On a comedy scale, “Man of the House” was way funnier. To be fair, “The Pacifier” seems, at first look, aimed at a younger audience; it is, after all, from Disney.  On another level, I think it is saying a lot more to thoughtful viewers. It handled the challenge of domesticating a Navy S.E.A.L. and the militarizing of five kids pretty well. Where have we heard this story before? Hmm. Plummer. A modern American version of "The Sound of Music"?


If we look below the surface, it’s easy to see that Disney is giving the public a film that makes sense in a nation at war; it’s not called "The Pacifier" only because Shane can make a baby stop crying.  Upon reflection, I think the film makes for a very uncritical analogy of the past and present national and international threats to peace. First, the film recalls war with Serbia. Then when Shane has to break down Seth’s (Max Thieriot) bedroom door, the boy yells at Shane for using “shock and awe” tactics (the march to Baghdad). The culprits turn out to be in the employ of North Korea (a portent of things to come?)
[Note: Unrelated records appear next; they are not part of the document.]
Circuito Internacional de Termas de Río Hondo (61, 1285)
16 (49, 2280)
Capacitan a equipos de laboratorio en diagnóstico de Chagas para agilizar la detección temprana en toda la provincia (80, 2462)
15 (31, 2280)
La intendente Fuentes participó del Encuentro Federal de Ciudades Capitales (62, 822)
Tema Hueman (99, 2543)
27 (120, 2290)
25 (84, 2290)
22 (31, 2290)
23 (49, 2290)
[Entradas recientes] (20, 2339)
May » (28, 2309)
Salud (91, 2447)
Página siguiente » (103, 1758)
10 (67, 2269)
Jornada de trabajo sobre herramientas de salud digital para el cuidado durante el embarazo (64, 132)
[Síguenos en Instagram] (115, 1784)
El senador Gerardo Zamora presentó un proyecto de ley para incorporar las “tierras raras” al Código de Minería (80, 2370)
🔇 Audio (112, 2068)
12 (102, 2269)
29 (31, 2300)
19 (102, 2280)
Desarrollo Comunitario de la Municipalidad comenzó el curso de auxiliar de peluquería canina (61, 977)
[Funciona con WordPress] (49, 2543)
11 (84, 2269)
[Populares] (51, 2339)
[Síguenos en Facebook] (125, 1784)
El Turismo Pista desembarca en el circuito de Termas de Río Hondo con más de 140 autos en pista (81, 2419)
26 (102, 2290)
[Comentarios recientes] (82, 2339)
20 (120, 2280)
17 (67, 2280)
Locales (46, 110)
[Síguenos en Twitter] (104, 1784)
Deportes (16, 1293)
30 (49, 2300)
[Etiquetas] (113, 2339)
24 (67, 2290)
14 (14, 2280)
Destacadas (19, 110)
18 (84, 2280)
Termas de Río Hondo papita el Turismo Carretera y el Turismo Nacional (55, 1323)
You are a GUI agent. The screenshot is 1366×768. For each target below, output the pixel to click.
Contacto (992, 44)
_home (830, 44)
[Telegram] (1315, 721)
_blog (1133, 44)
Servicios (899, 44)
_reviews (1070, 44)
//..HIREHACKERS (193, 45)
It is interesting that the play that Seth gets a role in is “The Sound of Music”, that the writers took this national favorite as the basis for their story because "The Pacifier" besides being a comedy is also about the threat and reality of war. I don’t think the strongly implied analogy between the Von Trapp Family and the Nazi threat with the contemporary US state of war with Iraq and threats to US national and, by extension international security, hold up at all. I wish the writers would have been more thoughtful. The US war with Iraq is not the same at all as the one that framed "The Sound of Music."


As media literacy specialists and culture theorists assert: at the end of the day, mainstream information and entertainment media reinforce the political and economic status quo. “The Pacifier” seems appealing, it has a few good laughs, it favors family, the characters grow and changem but at the end of the day, what’s it really saying to and about our national consciousness? I would hope that critical viewers will question the premise of this film.


What do you think? Who is Vin Diesel really pacifying? A baby? A bunch of kids? Or us?